Advice from Mindtools states that regular short breaks can help to keep you stay energized and focused.  

Mindtool recommends setting a countdown timer while you do an hour of work.  Then when the alarm goes off, reward yourself with a five to ten-minute break. You could make a coffee, or get some fresh air. Mindtool states that it is vital that you get out of your chair during the day.

Kane shared that going for walks and getting some fresh air is a great way to help him clear his mind.

“If you are huddled around your dining room table using a small laptop, get up frequently and stretch” recommends Kane.

Stick to your working hours

Although not always possible, making sure you have a log-off time can help separate home life and work life.

“I know this isn’t always possible but try to set a time in your head that you know you can log off. If you have children running around, try to set some time where you know you will not be disturbed, but be prepared to be flexible with this – They might not understand.”

LawCare also recommends setting boundaries. Sharing what time you will be working with colleagues is helpful if they are not your usual work hours.

Manage colleagues’ expectations

Working from home is a change for most people and not being able to respond to situations as quickly as you would in the office is okay.

Kane shared that clearly clarifying this to your colleagues will ease their minds.
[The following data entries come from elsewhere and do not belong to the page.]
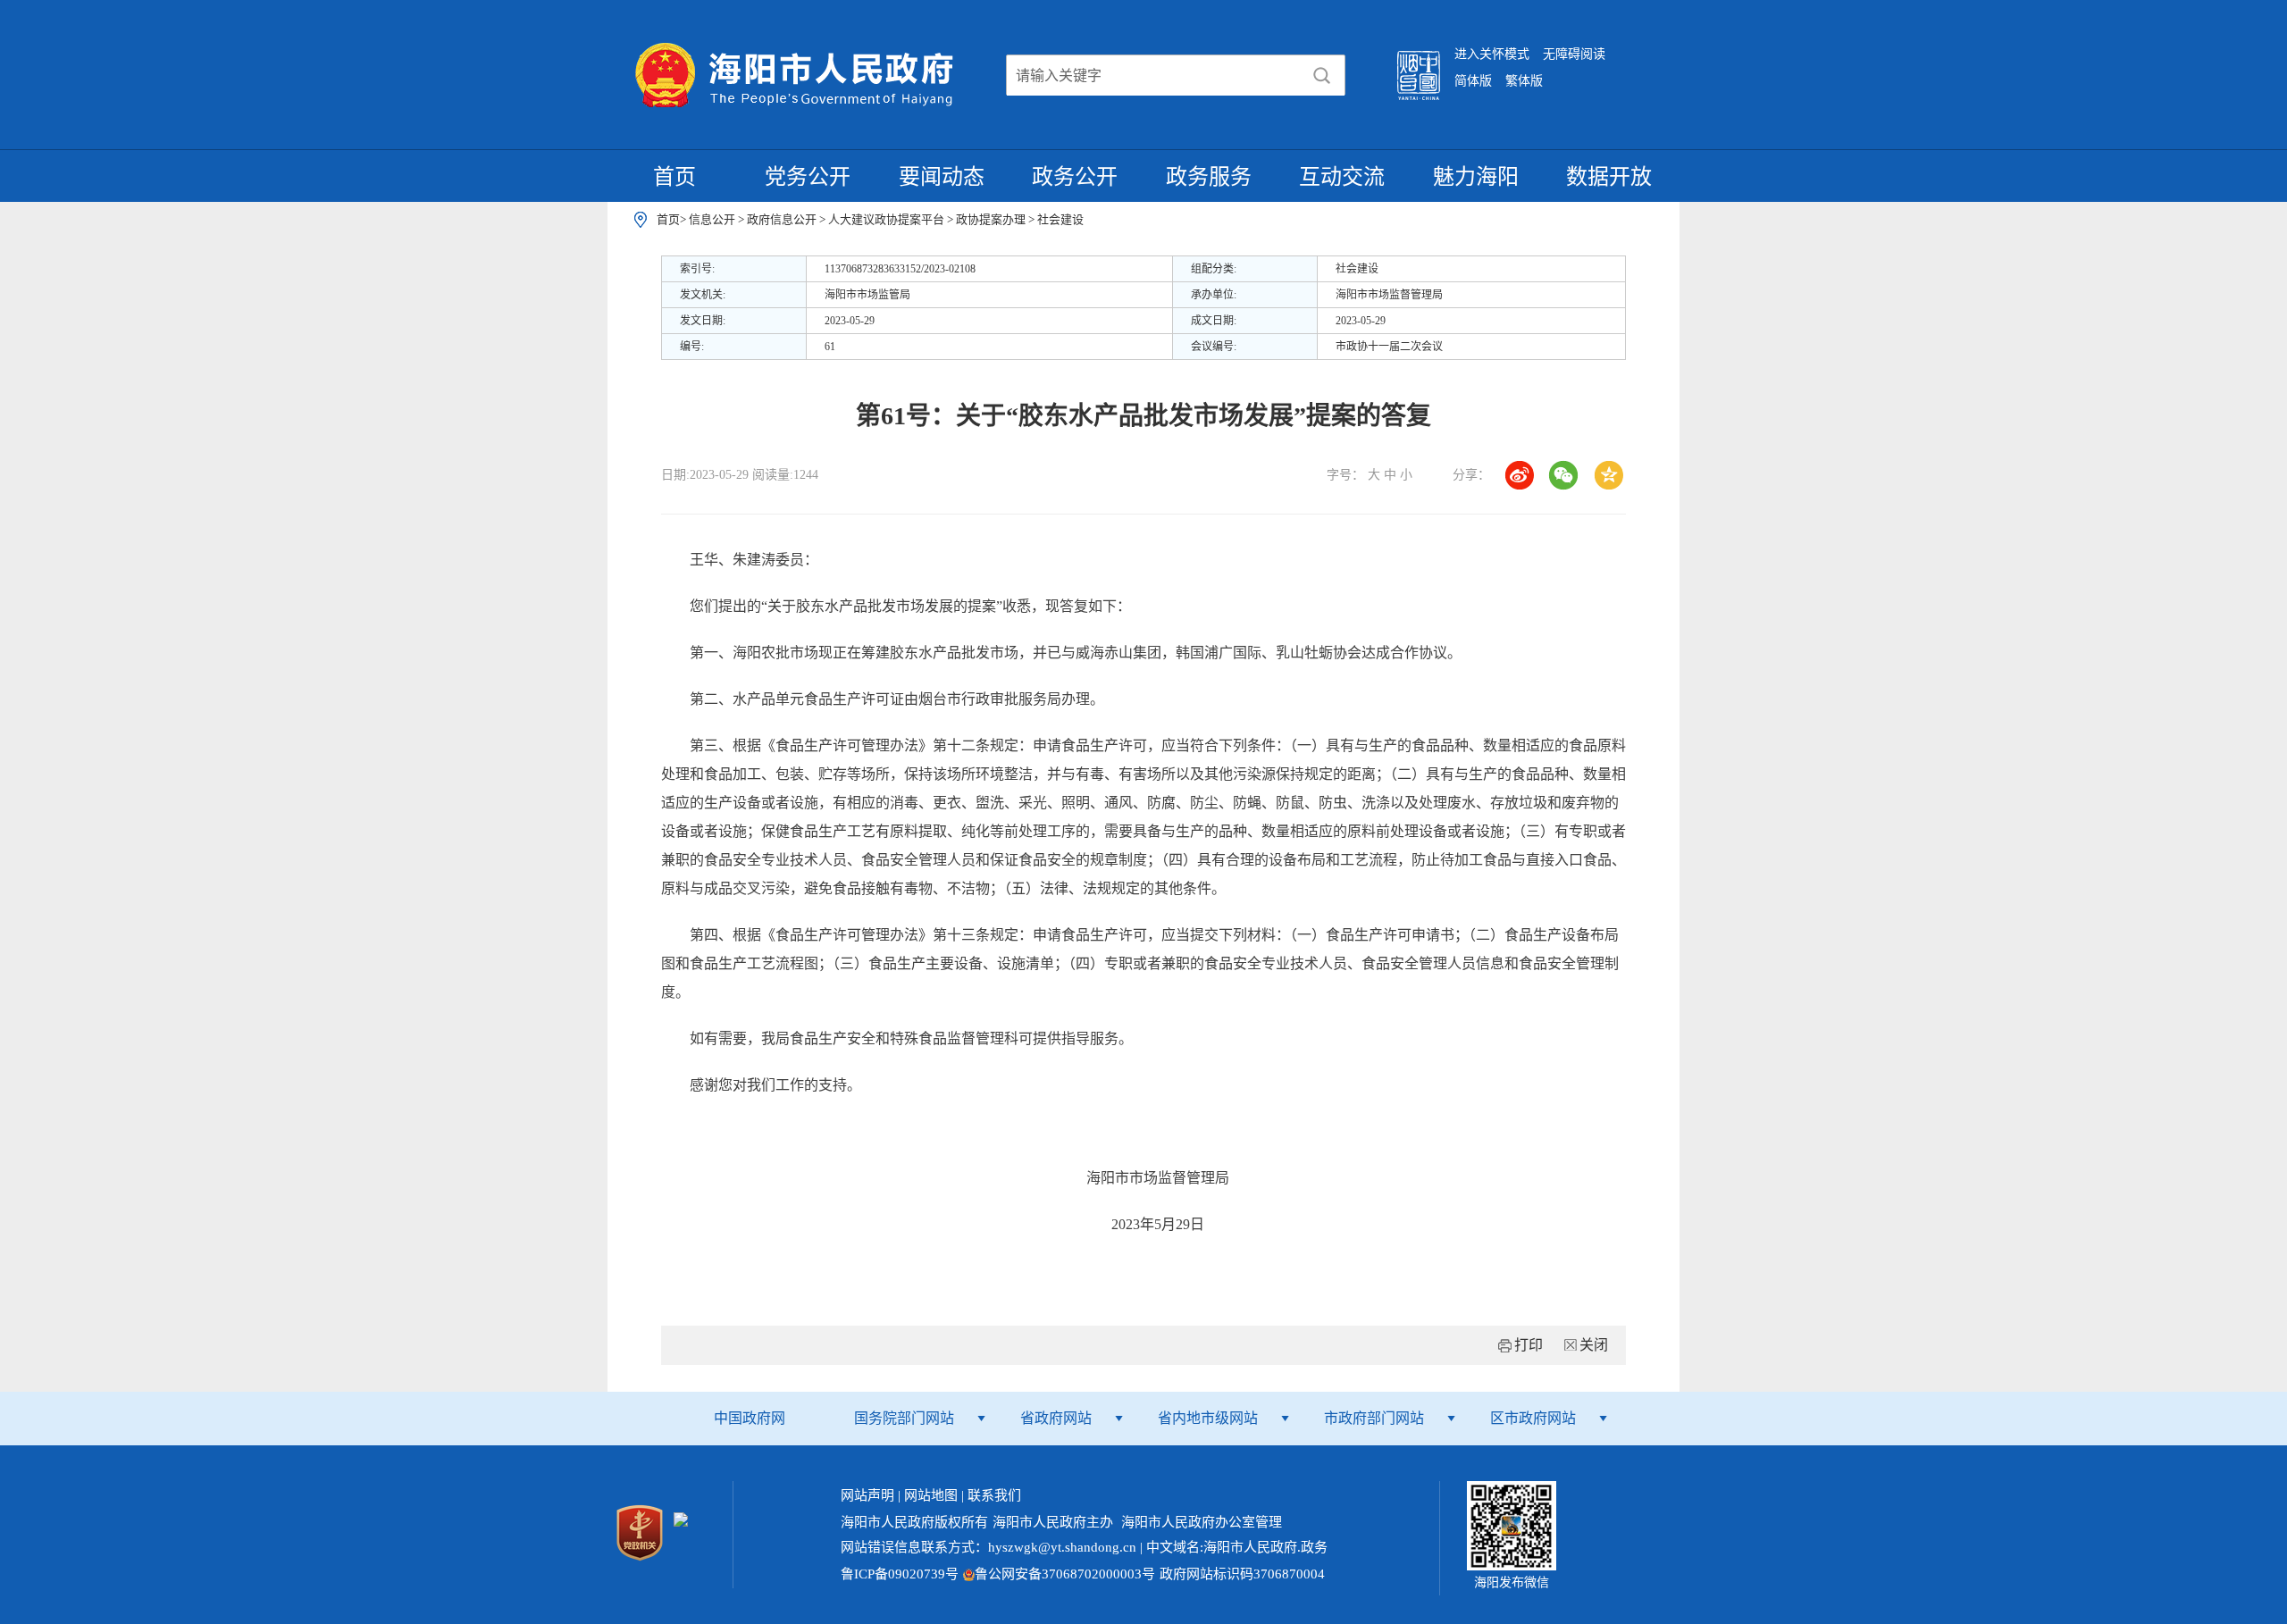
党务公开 (807, 176)
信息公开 (713, 219)
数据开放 (1609, 176)
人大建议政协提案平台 (887, 219)
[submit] (1322, 76)
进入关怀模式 (1491, 54)
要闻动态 (941, 176)
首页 (674, 176)
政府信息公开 (783, 219)
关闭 (1593, 1344)
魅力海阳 (1476, 176)
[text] (1153, 76)
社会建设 (1060, 219)
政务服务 (1209, 176)
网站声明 (867, 1495)
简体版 (1473, 81)
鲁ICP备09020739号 (900, 1574)
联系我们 (994, 1495)
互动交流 (1342, 176)
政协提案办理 (992, 219)
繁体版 (1524, 81)
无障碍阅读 (1574, 54)
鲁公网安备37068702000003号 (1065, 1574)
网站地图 (931, 1495)
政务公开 (1075, 176)
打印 (1528, 1344)
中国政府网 (749, 1418)
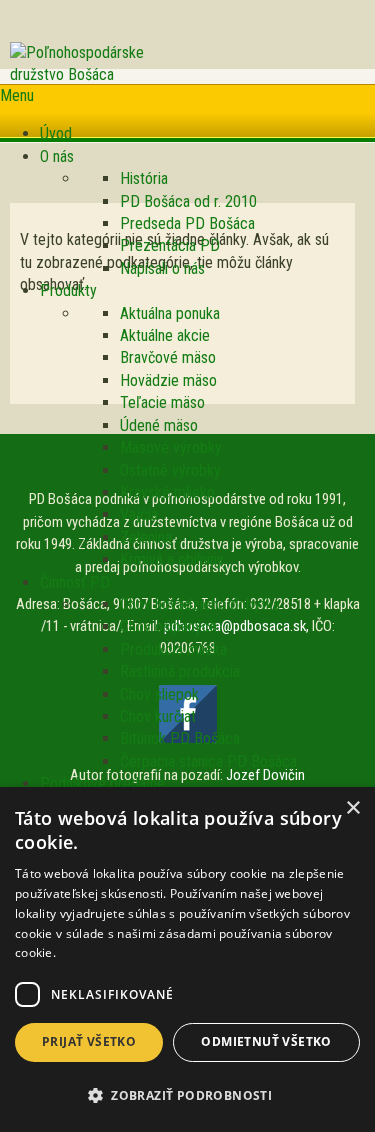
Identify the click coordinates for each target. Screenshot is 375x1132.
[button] (187, 1096)
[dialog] (187, 959)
It lets your colleagues know that the task is under control but it's just taking longer than usual;l.

Manage client expectations

Kane recommends more reminders and more communication to clients.

“As with ensuring colleagues that tasks are under control, this is even more important for our clients. They are also facing their own difficulties, so it is our job to ensure they are not worried about their intellectual property.

"Be as clear and concise as you can in communications and if you do require any documents or responses to action deadlines, make sure you give them plenty of time to prepare.”

Try new ways to communicate

It can be isolating working at home and we all need to feel connected to each other.

There are a range of tools available to help you communicate with your colleagues aside from emails.

Kane says “ don’t rely solely on email communication, there’s lots of face to face software now that will allow you to talk to people within your firm. Or, pick up the phone. Often a quick conversation can sidestep drafting a large email.”

LawCare also recommends keeping in regular contact with colleagues, friends and family using phone, Skype, Facetime or other tools rather than just sending emails and texts.

Keep up to date with UK IPO 

The UK IPO is constantly updating its website with new information including the extension of deadlines. This is especially vital if you are responsible for adding official deadlines to your firm’s database.

The ways in which you communicate to the UK IPO may have also changed, ensure any important data will reach the office you are trying to contact.

Kane shared that he is constantly checking the UK IPO website and checking our Coronavirus Hub which has the latest updates from the profession as well.